Sadik felt his skin begin to waste away. Most of his body was covered in weeping sores, and whatever was left was beginning to grow thin and pale, leaving him chilled in the cold, desert night. He felt like a gentle push would leave him horribly bruised. He did not wish to know how easily a sword would cleave through his flesh.
A bright light flashed in the sky. Thunder rolled across the sand.
Above the city of Acheron, over the crest of the high cerulean walls, clouds were beginning to form. They drank the smoke from the fires, blotting out the stars, rolling and folding upon themselves, stretching out until the entire city was covered within their length. A belly of red loomed above all.
The blood storm.
Lightning flashed. Rain oozed from the sky, falling in drops and splatters. Quickly, the fires burning at the walls were slapped down into smoldering flames, wilting like bushes before a storm. The city was slathered in red. Soon, the air was filled with thunder.
The god of the sun was dead. First Ilios, now Gidros. It had been nice to see the sky, for a time.
The Kesunae halted their charge. Many stared in wonder. Before long, the Lord of Bones pushed his way to the front of the line, his entourage of skeletons stumbling behind him. A trickle of fear broke through his face.
“Welcome to Acheron,” Sadik said, blood pouring from his face.
The ground began to shake. Sadik and his men struggled to maintain their balance, fighting the weakness of their flesh. He couldn’t tell exactly where the earthquake was coming from, but, wherever it was, it was strong. More importantly, it was growing stronger. Coming in waves, like the beating of a terrible heart.
The gods were now at war. Many had already died, and many more were likely to perish in the coming days. If that happened, the Neheamatt would unleash her fury upon Acheron, the likes of which had not been seen in centuries. The Metal Plague would seem tame in comparison.
The ground shook harder. Somewhere in the distance, he heard rumbling, distinct from the claps of thunder. It sounded like the very earth was breaking in twain.
Nothing was ever easy, Sadik thought.
He gazed above the storm of blood, taking in the grandeur of the Neheamatt’s trunk. Her bark swirled and glowed. She rose so high into the heavens that her branches seemed to kiss the stars.
Once, long ago, he had been a boy, standing exactly where he was now. The sight of the tree had filled him with awe. Now. . . .
Rushan was fighting against Aldunya. Everything he had done, all the misery he had caused—the plots, the schemes, the revolution, the murders of gods and mortals—all of it, he had done in the name of rebellion. There must be some purpose there. Something Sadik did not know. Rushan would not have risked his life to save the city, if he was only serving himself.

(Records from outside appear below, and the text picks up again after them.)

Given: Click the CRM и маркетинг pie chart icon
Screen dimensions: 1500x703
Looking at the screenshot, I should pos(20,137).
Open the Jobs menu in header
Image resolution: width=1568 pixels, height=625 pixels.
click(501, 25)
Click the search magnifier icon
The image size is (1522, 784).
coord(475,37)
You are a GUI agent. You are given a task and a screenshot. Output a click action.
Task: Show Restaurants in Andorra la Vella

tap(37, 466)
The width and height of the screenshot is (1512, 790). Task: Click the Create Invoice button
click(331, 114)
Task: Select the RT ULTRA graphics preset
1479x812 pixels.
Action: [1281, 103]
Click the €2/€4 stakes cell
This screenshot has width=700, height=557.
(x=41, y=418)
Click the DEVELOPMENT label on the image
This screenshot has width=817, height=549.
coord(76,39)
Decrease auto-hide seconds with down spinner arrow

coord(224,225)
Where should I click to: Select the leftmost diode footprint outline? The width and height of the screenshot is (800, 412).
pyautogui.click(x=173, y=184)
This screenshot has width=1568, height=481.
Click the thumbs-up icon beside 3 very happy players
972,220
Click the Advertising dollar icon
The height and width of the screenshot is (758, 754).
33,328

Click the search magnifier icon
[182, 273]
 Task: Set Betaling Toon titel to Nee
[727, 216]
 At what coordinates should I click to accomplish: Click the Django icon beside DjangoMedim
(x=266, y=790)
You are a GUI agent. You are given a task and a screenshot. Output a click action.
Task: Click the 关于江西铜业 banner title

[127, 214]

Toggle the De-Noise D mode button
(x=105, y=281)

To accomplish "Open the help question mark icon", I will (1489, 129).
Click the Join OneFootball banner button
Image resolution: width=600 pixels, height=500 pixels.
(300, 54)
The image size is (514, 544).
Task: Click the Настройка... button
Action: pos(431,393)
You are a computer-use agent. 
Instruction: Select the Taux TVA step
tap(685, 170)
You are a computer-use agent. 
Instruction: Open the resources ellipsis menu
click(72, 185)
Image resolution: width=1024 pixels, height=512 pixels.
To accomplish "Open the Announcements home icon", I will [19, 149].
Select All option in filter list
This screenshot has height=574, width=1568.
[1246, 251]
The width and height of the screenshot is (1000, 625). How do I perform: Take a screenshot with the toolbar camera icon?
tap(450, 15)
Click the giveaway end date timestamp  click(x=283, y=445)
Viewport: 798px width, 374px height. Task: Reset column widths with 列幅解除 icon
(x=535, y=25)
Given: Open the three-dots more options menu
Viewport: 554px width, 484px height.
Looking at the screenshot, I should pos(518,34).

The jackal had discovered something about the tree. It had made him furious beyond words. It had led him to destroy the city he had protected for centuries, no matter the cost to anyone in his path.
Why?
Sadik raised Dusksong to his side. The sword may have been falling apart, but, for now, the runes were still shining, and the blade was still sharp. Despite the lesions on his skin, Sadik’s grip did not falter.
He glared up at the colossal tree, feeling his rage and sorrow twisting into a new purpose.
Something was rotten in heaven. Come light or death, Sadik intended to find out exactly what it was.